DATA below:
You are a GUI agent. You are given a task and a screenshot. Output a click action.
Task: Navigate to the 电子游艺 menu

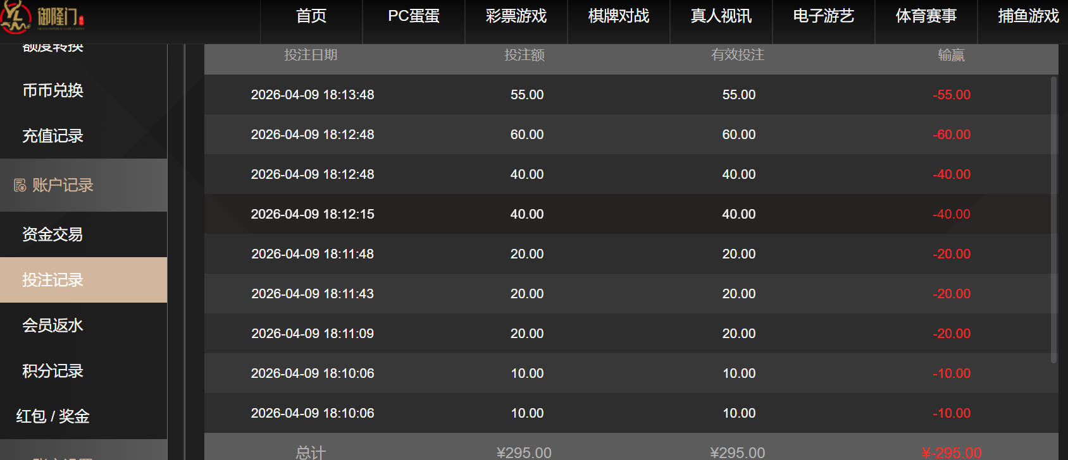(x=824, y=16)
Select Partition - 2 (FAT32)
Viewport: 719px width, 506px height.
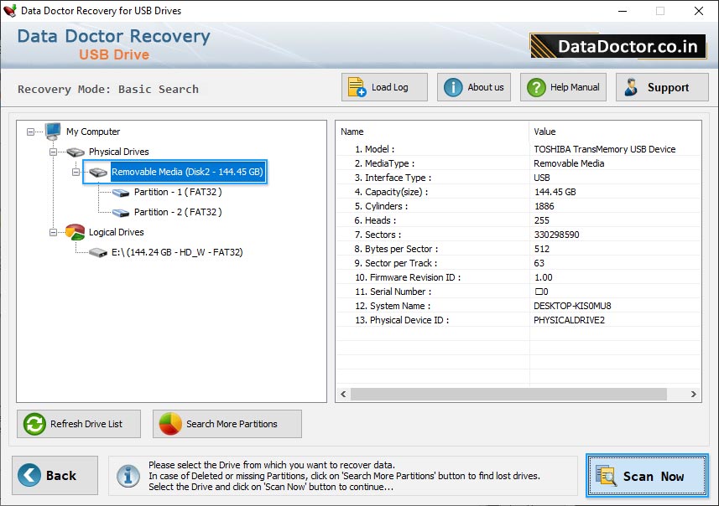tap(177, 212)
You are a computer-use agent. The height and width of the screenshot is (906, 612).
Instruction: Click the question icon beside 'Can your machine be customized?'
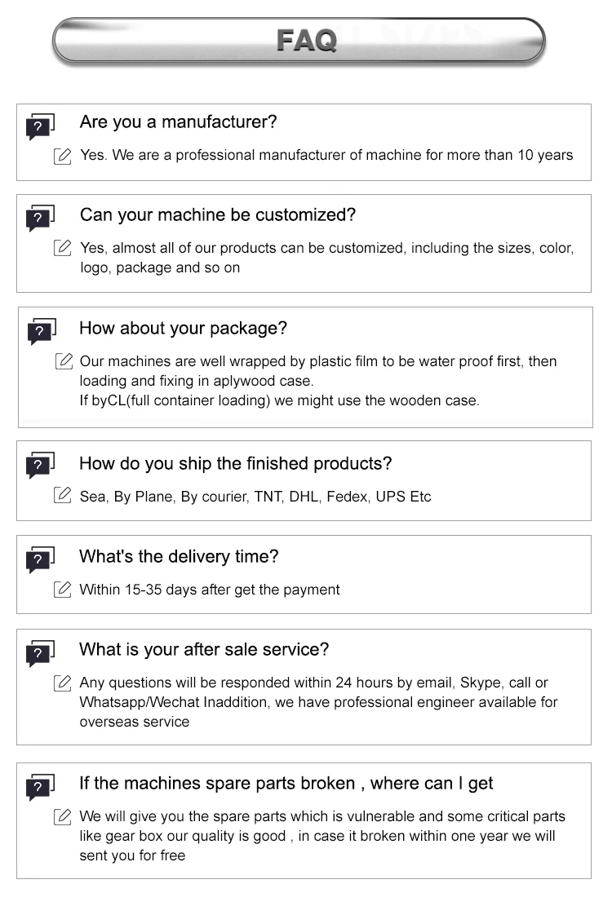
End of DATA.
DATA below:
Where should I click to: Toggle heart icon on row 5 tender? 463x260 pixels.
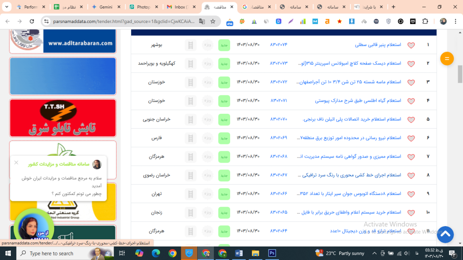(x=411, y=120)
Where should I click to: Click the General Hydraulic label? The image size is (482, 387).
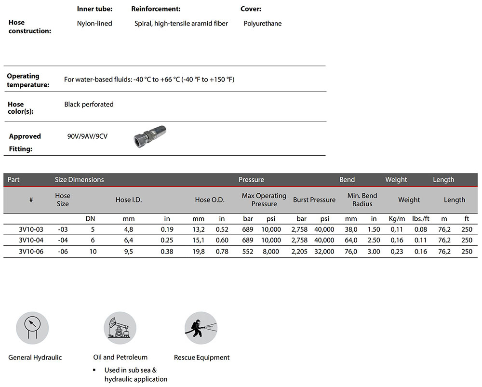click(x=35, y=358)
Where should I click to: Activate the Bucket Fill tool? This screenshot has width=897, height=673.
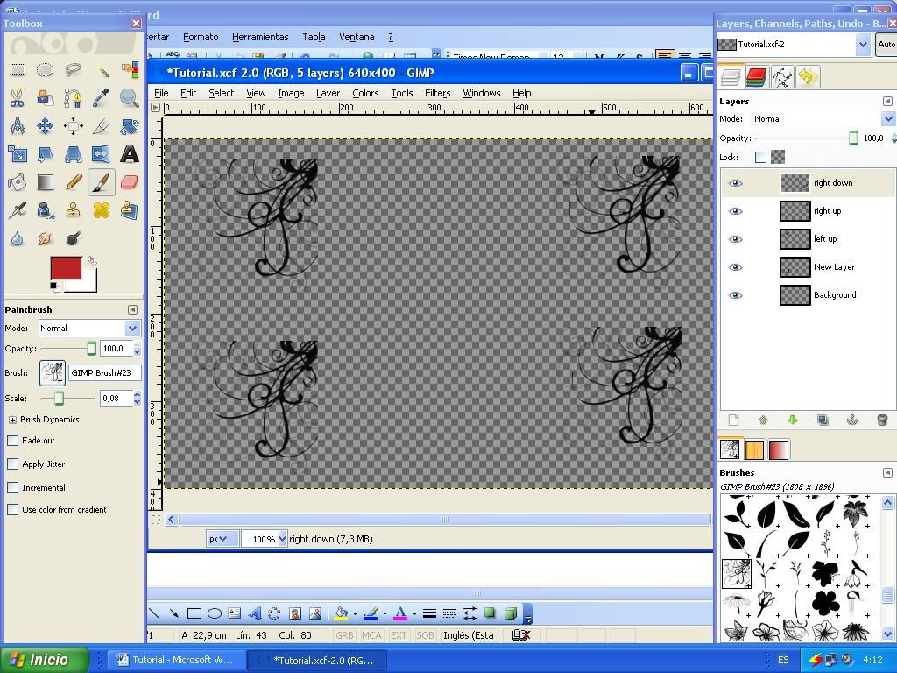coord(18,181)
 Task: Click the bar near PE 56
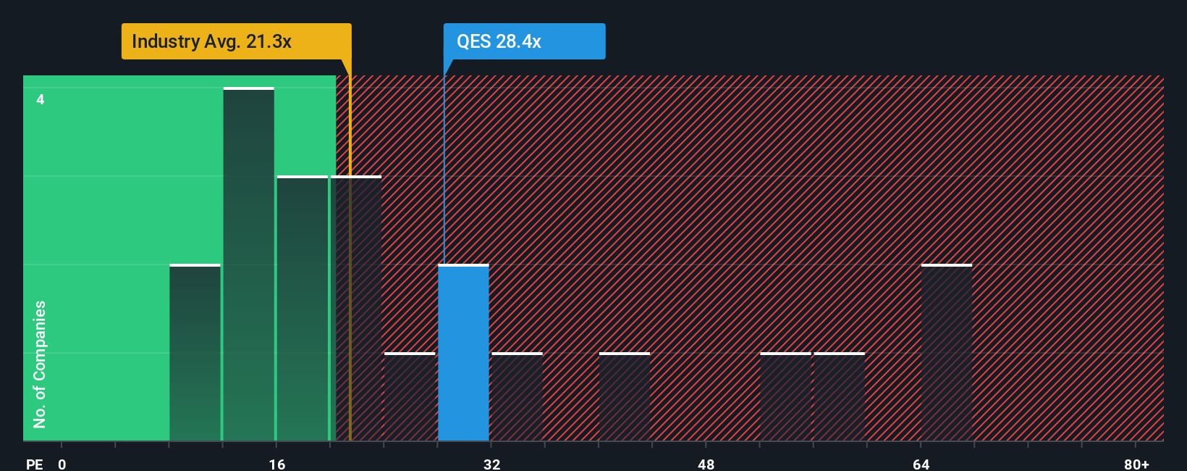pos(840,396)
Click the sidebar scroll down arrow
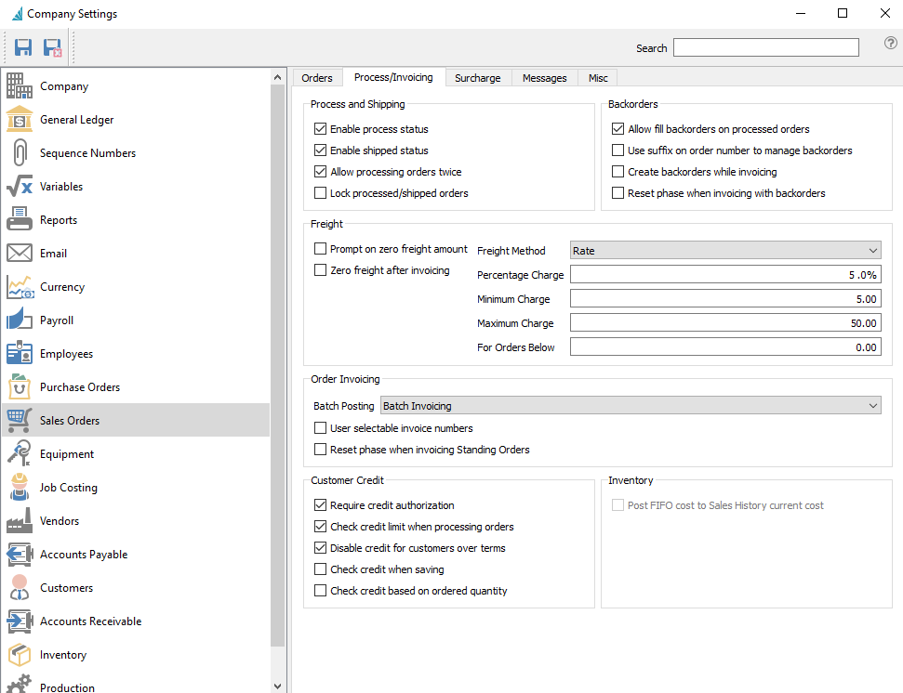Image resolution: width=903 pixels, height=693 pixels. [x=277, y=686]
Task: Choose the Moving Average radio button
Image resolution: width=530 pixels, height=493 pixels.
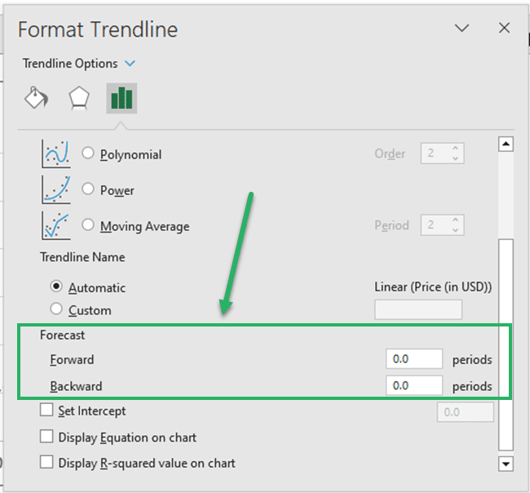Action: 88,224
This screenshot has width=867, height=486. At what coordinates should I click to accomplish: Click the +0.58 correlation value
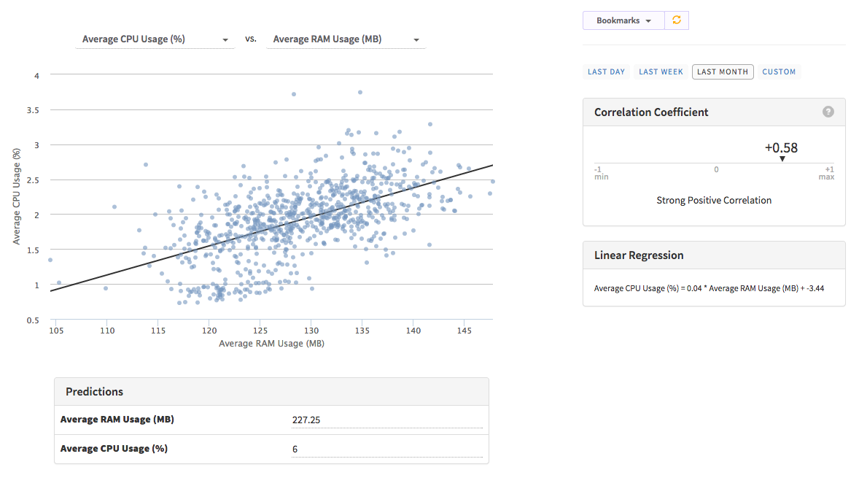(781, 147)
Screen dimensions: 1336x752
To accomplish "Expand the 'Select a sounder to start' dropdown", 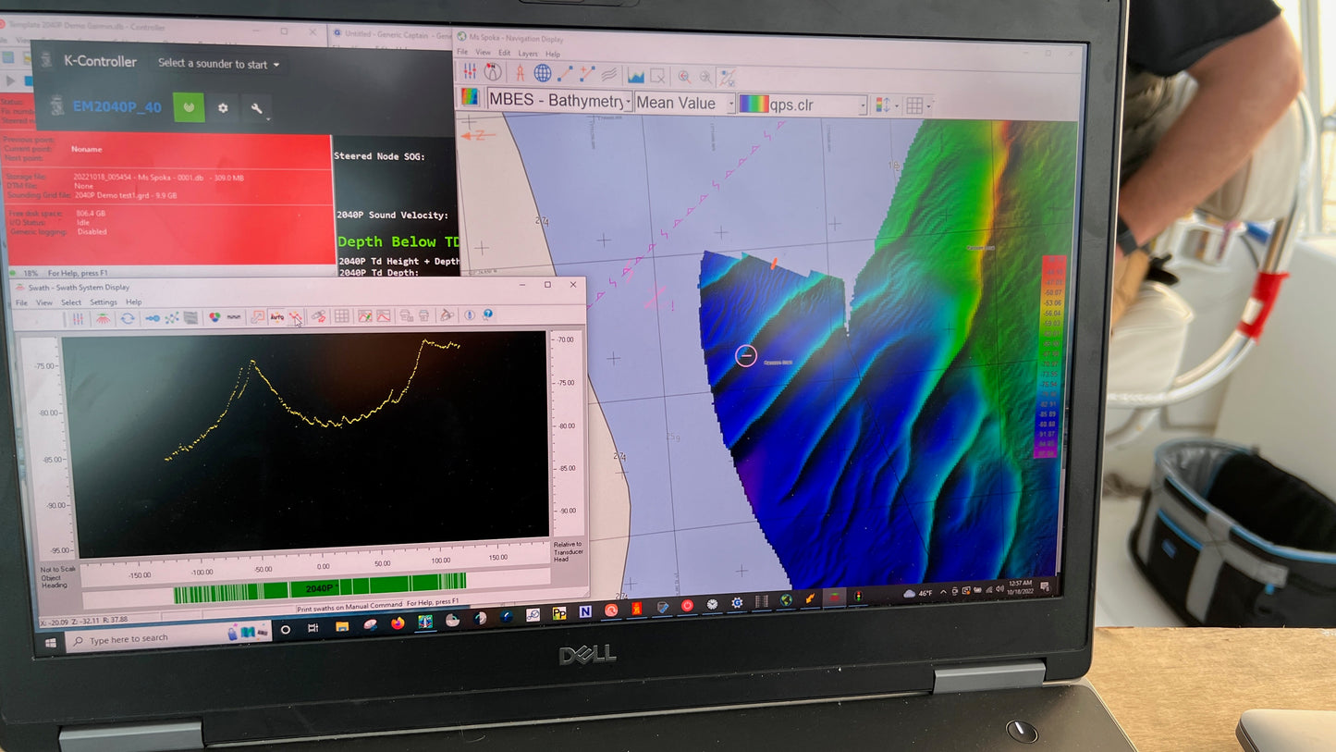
End of DATA.
DATA below:
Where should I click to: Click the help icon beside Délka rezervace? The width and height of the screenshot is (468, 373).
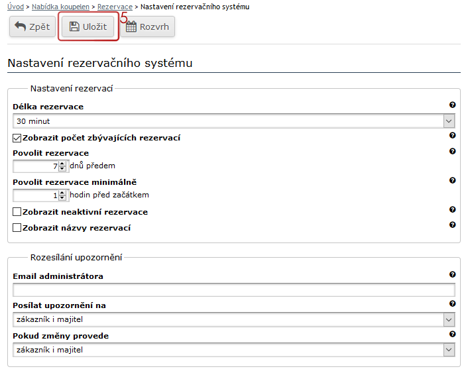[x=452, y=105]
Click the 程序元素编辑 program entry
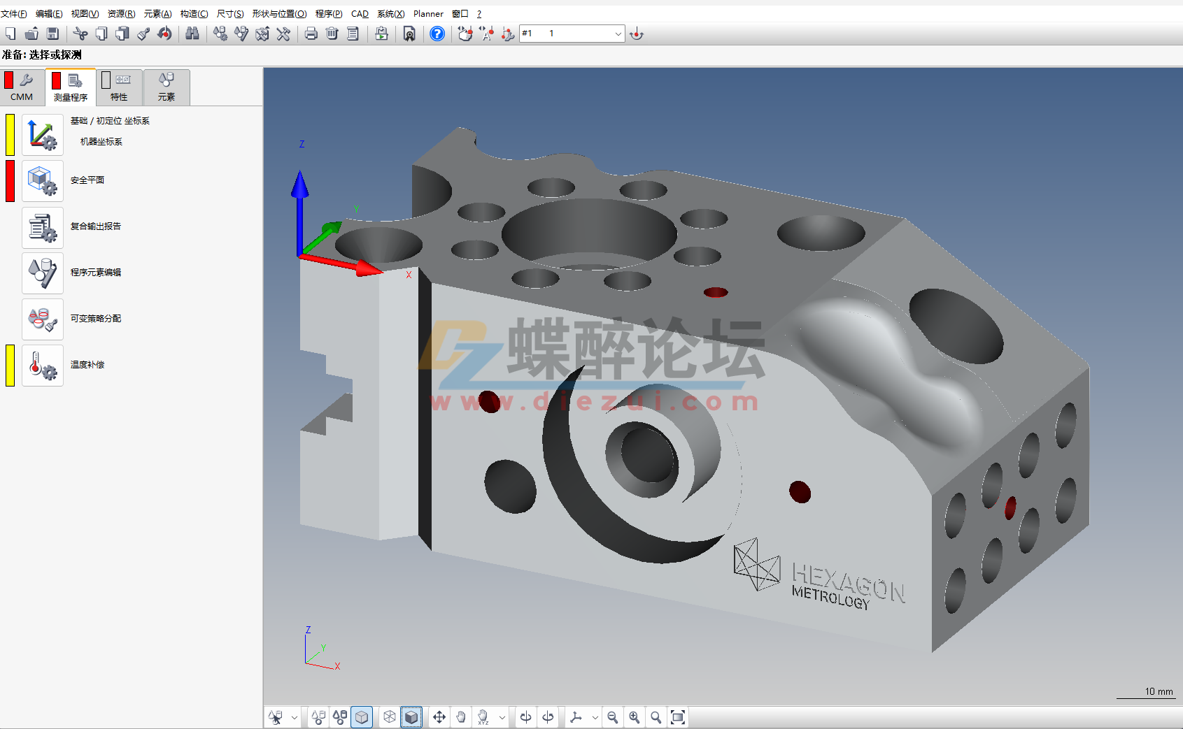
End of DATA.
With the pictures omitted, print the lines above exactly, beginning at the line with "Task: Navigate to the 电子游艺 menu" and going on through the line with "Instruction: Click the".

WRITTEN RESPONSE:
Task: Navigate to the 电子游艺 menu

(x=824, y=16)
Select Partition - 2 (FAT32)
Viewport: 719px width, 506px height.
tap(177, 212)
You are a computer-use agent. The height and width of the screenshot is (906, 612).
Instruction: Click the question icon beside 'Can your machine be customized?'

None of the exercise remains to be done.